National courts operate with a sophisticated set of rules governing what evidence can and cannot be introduced in court proceedings. However, unless the parties in an international arbitration agree to follow a particular set of evidentiary rules, they are generally inapplicable. Usually the applicable ‘rule’ in an international arbitration is that the tribunal has broad discretion to determine what evidence it should hear. The tribunal admits most or all of the evidence offered by the parties and then determines what weight, if any, should be given to particular pieces of evidence. Because of this practice, we submit that the critical challenge for the advocate in an international arbitration is to develop a strategy for presenting and submitting evidence that will persuade the members of the tribunal – recognizing that the art of persuasion in this context often involves the complicated process of presenting the evidence in a way that will appeal to arbitrators from several different cultures and legal traditions. In pragmatic terms, the strategic advocate needs to realize and balance the interplay between a variety of factors that arise in an international arbitration.
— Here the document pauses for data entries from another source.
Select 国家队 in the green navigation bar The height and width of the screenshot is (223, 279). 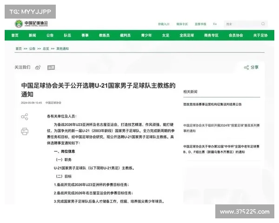(67, 35)
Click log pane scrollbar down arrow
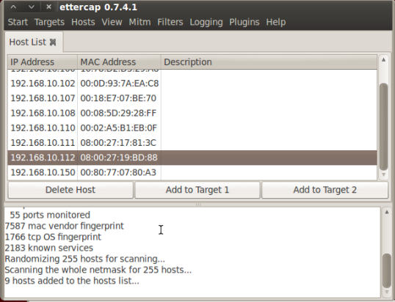Screen dimensions: 395x302 pos(386,292)
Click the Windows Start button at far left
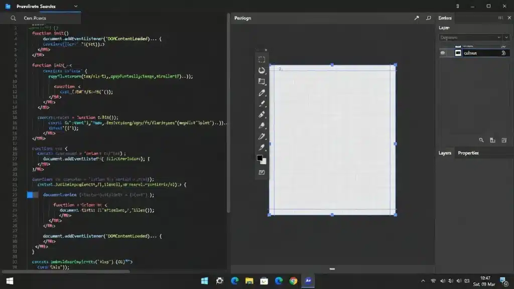Screen dimensions: 514x289 [x=10, y=281]
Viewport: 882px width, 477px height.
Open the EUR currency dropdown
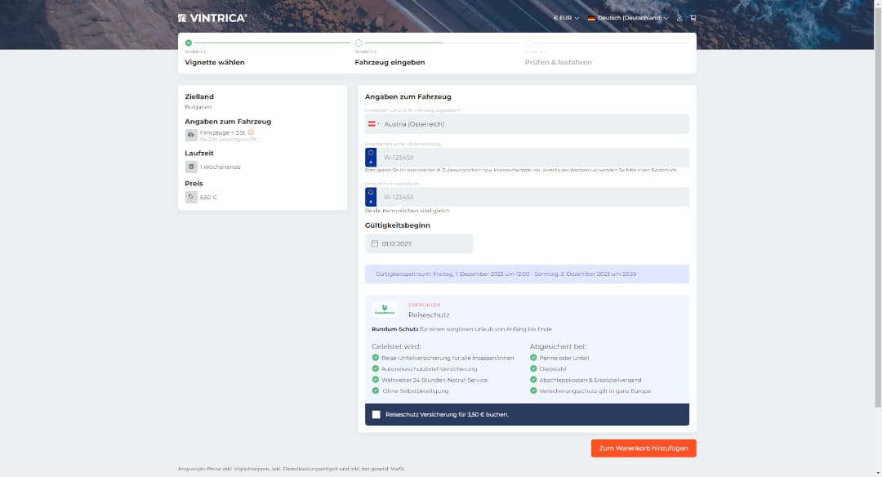(x=566, y=17)
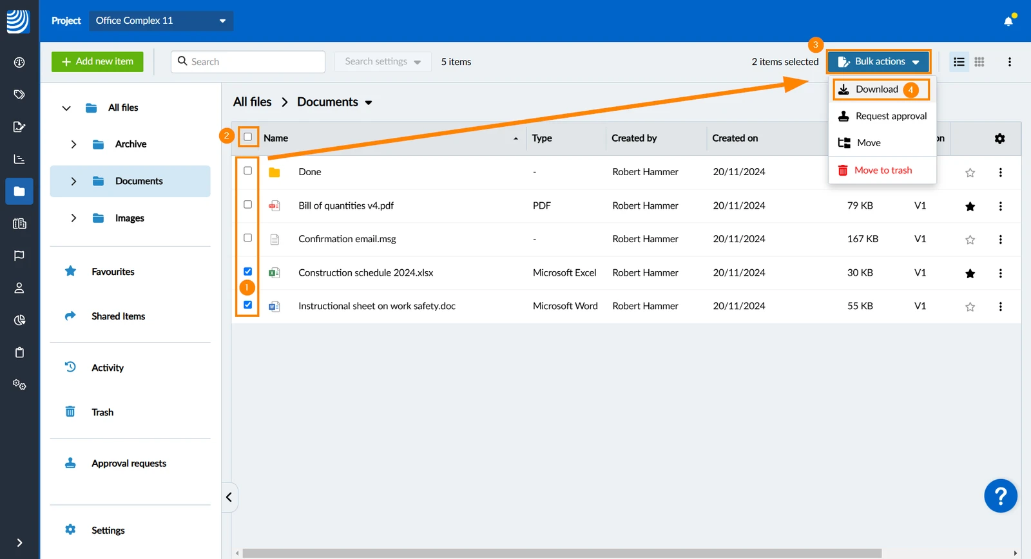Tick the Bill of quantities v4.pdf checkbox

click(247, 204)
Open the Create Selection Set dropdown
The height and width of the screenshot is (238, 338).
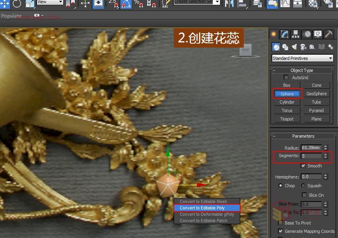pos(196,2)
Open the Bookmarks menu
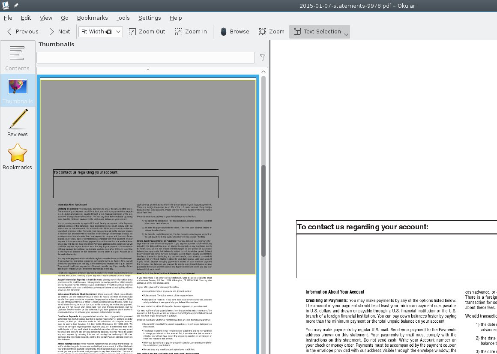 pyautogui.click(x=92, y=18)
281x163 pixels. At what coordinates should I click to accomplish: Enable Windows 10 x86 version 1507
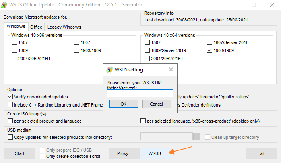14,42
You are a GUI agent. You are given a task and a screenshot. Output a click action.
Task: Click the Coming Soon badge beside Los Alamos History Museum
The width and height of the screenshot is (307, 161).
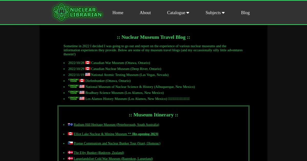pyautogui.click(x=73, y=98)
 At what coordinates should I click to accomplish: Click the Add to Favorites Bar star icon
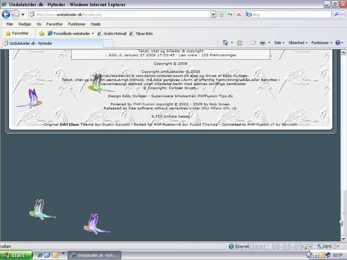point(42,33)

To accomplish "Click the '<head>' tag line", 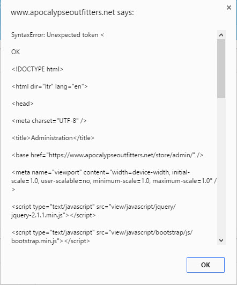I will point(23,104).
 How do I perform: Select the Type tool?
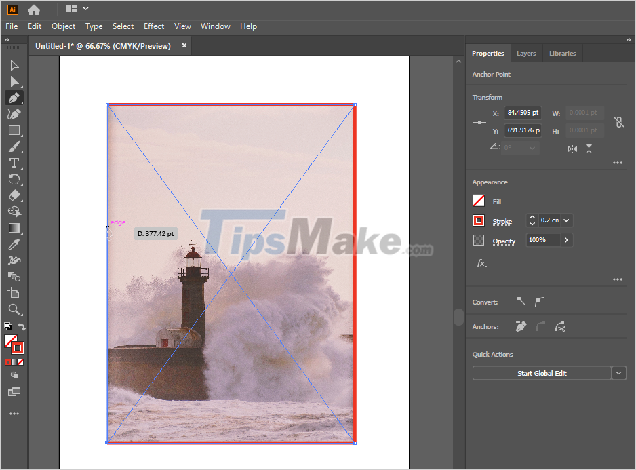tap(14, 163)
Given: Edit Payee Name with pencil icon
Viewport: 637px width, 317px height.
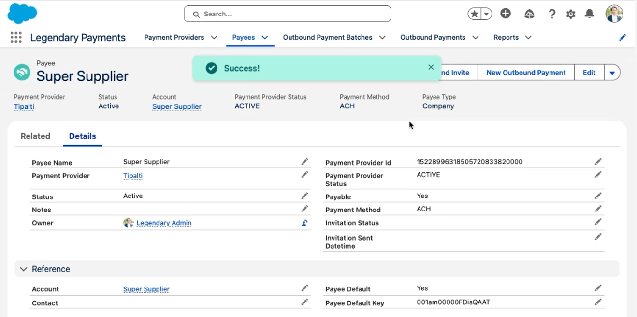Looking at the screenshot, I should click(304, 162).
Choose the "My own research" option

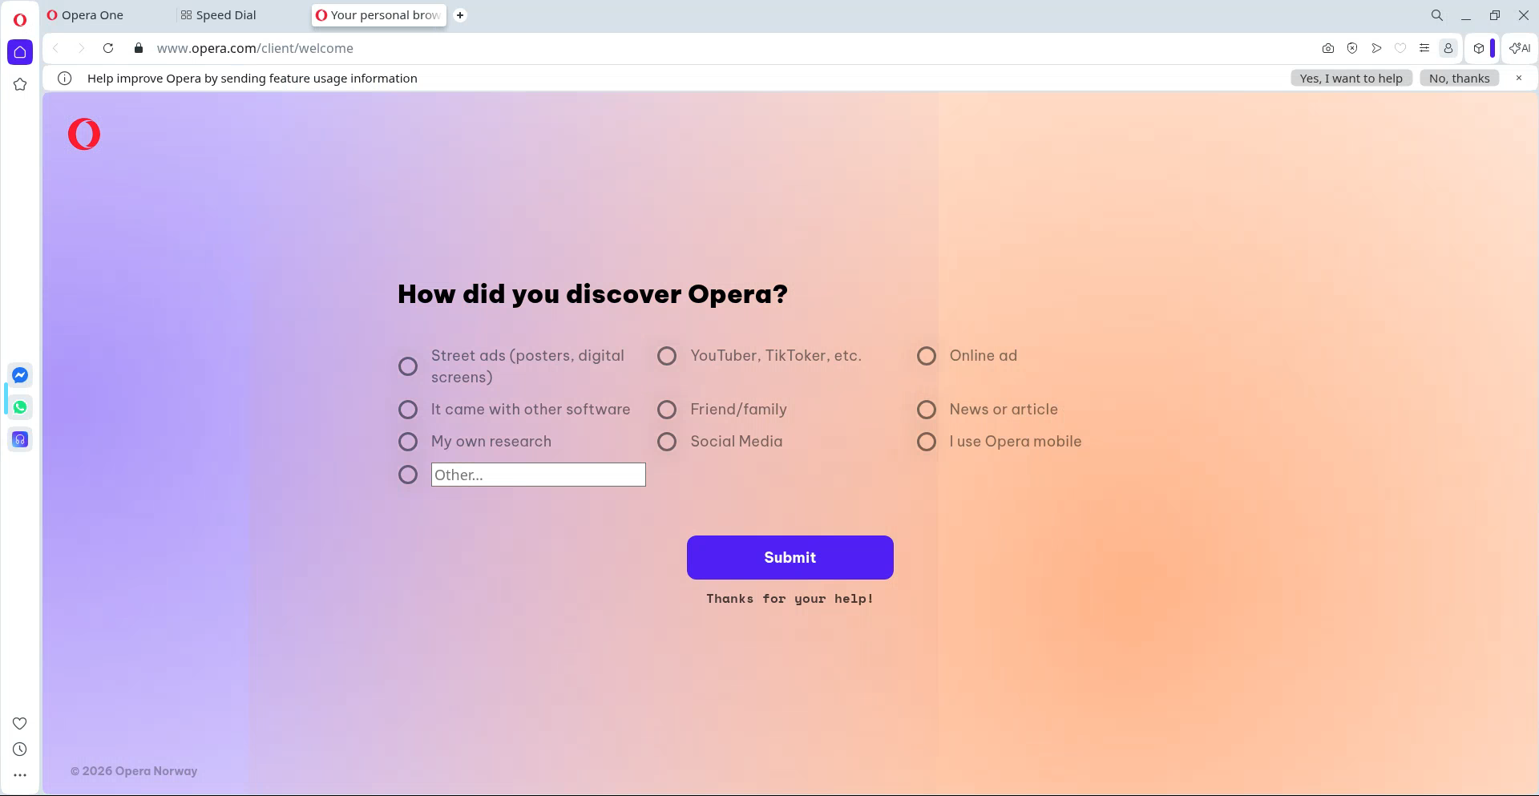(408, 442)
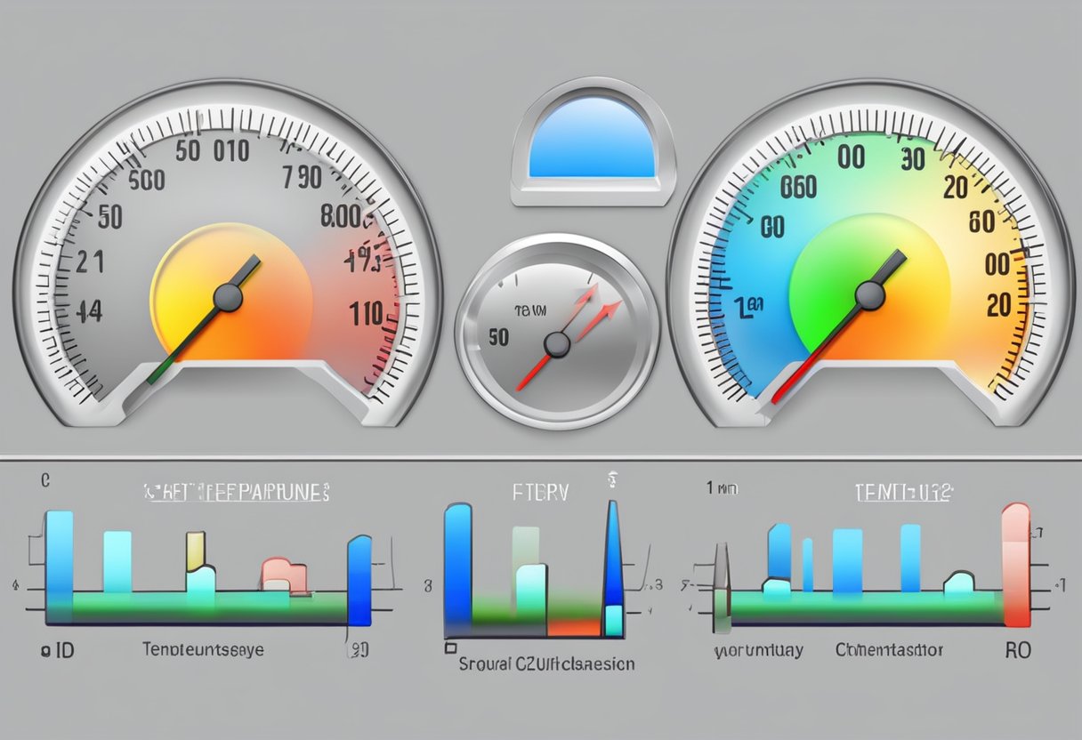The width and height of the screenshot is (1082, 740).
Task: Click the right gauge needle hub
Action: pos(869,295)
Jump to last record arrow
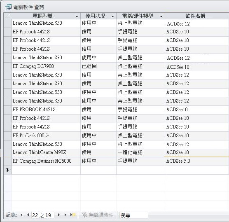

The advocate must remember that the various international arbitration rules generally do not provide clear guidelines for the presentation of evidence and give the arbitral tribunal broad discretion in conducting the proceedings and determining admissibility. Moreover, although witness testimony can at times be powerfully persuasive, civil and common law lawyers have markedly different approaches to the credibility of written versus oral testimony. Part II of this article discusses the various methods for presenting evidence. Part III discusses current issues regarding admissibility, and Part IV discusses the challenges regarding the burden of proof in an international arbitration. Lastly, Part V discusses the International Bar Association Rules on the Taking of Evidence in International Commercial Arbitration (“IBA Rules”), which are becoming a significant reference point, if not adopted in full, in most international arbitrations. In the end, however, it is the advocate who must mold the strategic game plan to the arbitration at hand to obtain the best results.